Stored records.
+ + +

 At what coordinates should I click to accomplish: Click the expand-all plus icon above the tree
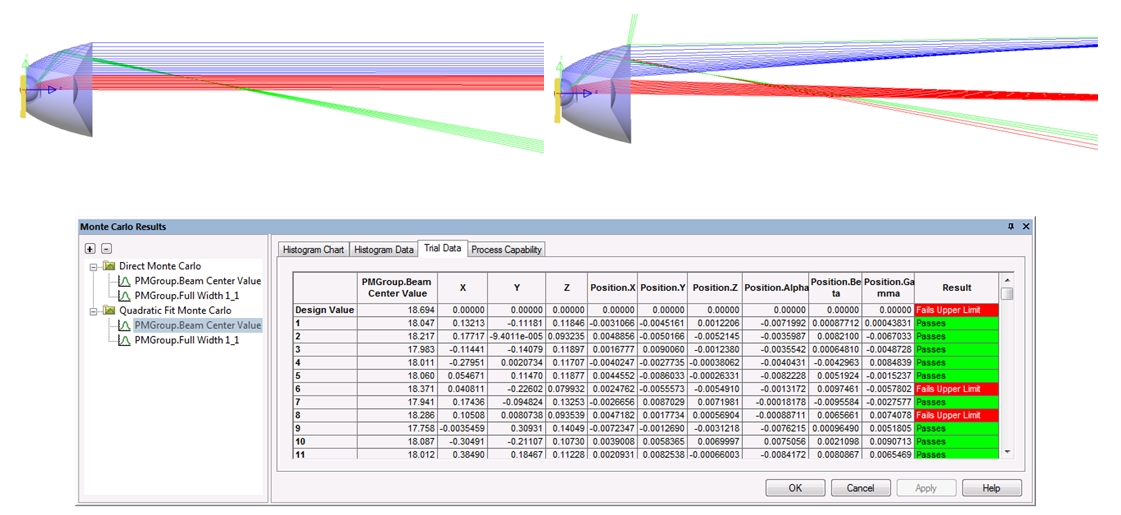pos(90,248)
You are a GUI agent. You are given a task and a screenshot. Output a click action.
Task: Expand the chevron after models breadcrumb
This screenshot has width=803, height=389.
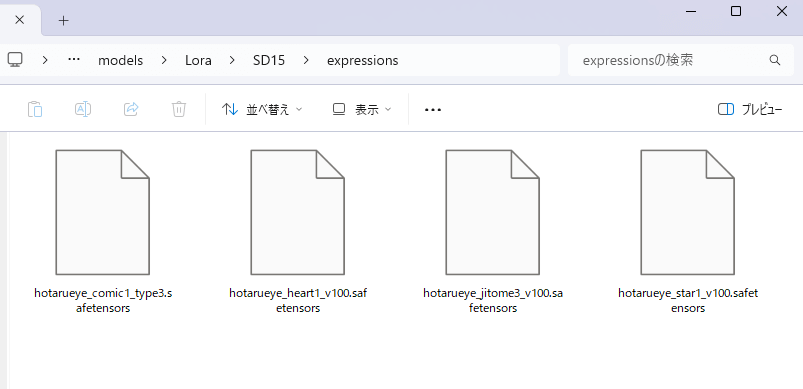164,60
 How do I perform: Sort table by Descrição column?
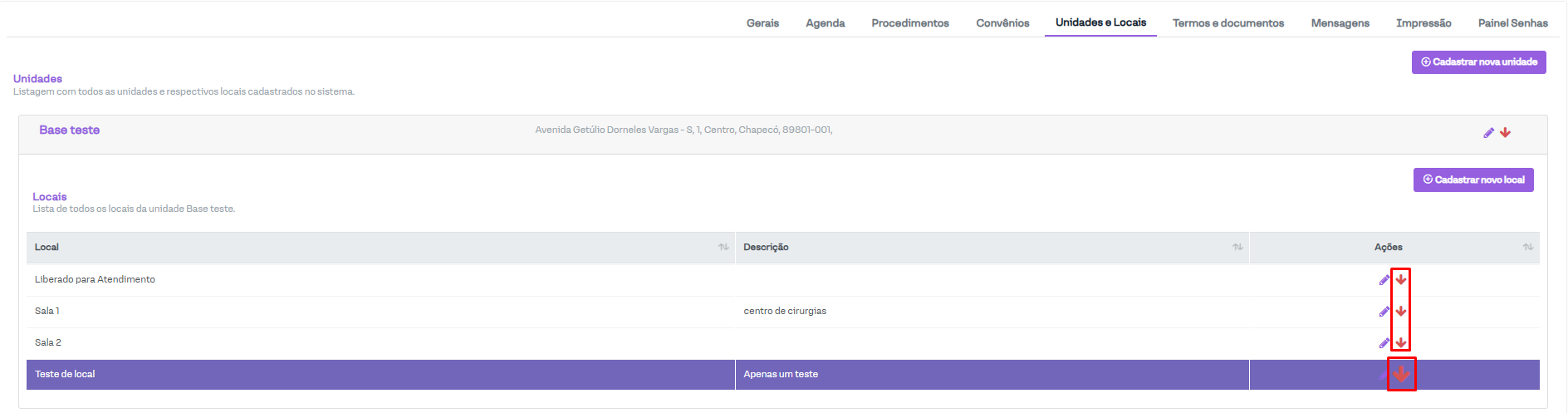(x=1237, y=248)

+ + +

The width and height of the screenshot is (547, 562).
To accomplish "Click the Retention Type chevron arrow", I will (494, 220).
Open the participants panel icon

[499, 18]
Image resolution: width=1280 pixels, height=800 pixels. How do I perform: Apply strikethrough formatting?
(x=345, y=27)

+ + +

What is needed.
Count every line of the records that holds the string "chevron". Write only the total.

Solution to this task.
2